Fin 2019, les Roses d’Acier ressurgissent timidement. Cette année-là, les violences ciblant la communauté ont flambé. Au point où trois consœurs sont assassinées. L’association décide alors de prendre le problème à bras-le-corps. Avec ses modestes moyens, elle organise un financement participatif dans le but d’équiper ses adhérentes d’alarmes personnelles. De petits appareils permettant d’alerter un contact en cas d’agression. L’opération est un succès : 100 alarmes sont ainsi achetées et distribuées.

L’argent récolté permet d’alimenter une cagnotte à destination de celles dont la maladie a entraîné une incapacité de travail

Aujourd’hui, les Roses d’Acier se retrouvent dans un petit local associatif de Belleville, à quelques pas des Buttes-Chaumont. Des permanences sont organisées ici deux fois par semaine. Toutes les femmes de la communauté peuvent passer papoter autour d’un thé, d’un café ou de sucreries.
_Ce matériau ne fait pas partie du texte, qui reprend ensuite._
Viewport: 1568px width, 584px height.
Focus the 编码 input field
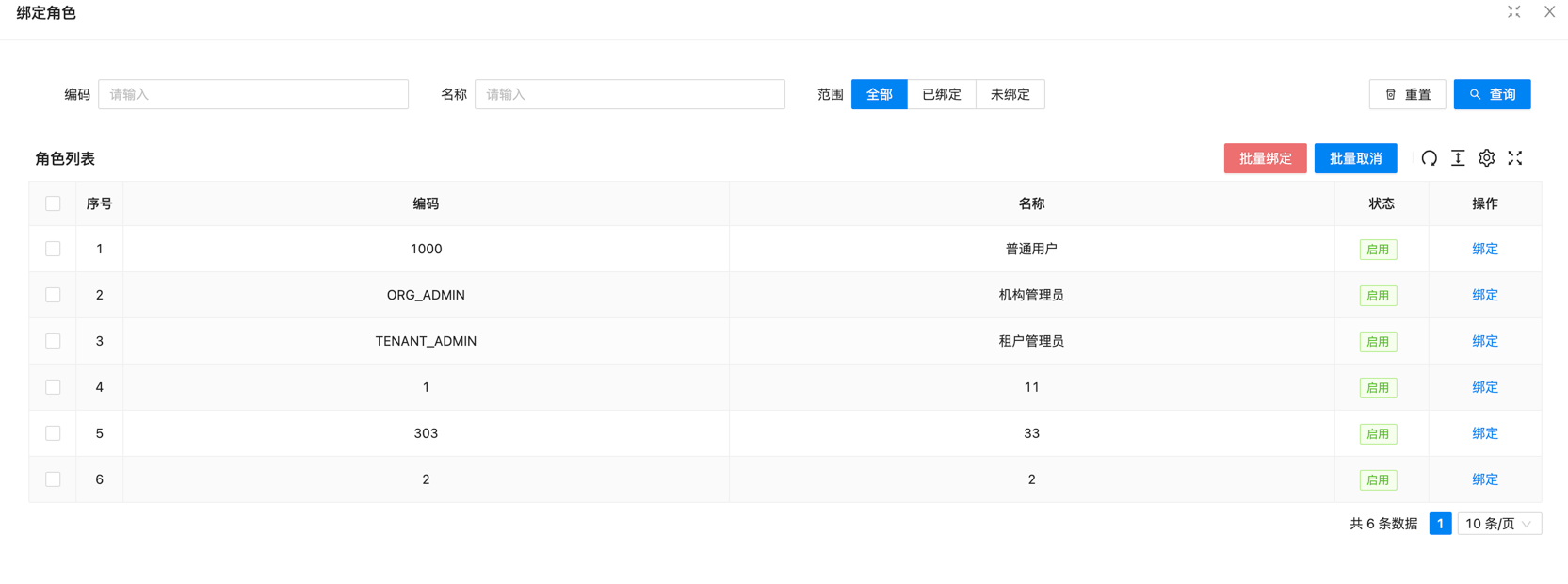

Ce temps d’échange leur permet de se raconter leurs tracas, et les membres les plus expérimentées s’occupent de rediriger celles dont la situation nécessite une prise en charge : en cas d’agression ou de maladie, par exemple.

Au local se tient un atelier de tricot, où Hegui – la doyenne de l’association – apprend à ses consœurs à broder des fleurs en fil de laine coloré. Celles-ci sont ensuite cousues sur des sacs mis en vente sur Internet ou lors d’événements autour du travail du sexe. L’argent récolté permet d’alimenter une cagnotte à destination de celles dont la maladie a entraîné une incapacité de travail de trois semaines ou plus. Ce fonds « U-Care » a été créé en 2021 en réponse au nombre croissant de femmes de la communauté atteintes d’un cancer de l’utérus. Les travailleuses du sexe n’ayant pas accès aux congés payés, le pécule distribué par les Roses d’Acier leur permet d’amortir les dépenses pendant la période de convalescence où elles ne peuvent plus toucher d’argent. Un bel exemple de cette solidarité intracommunautaire qui est devenue le credo des Roses d’Acier.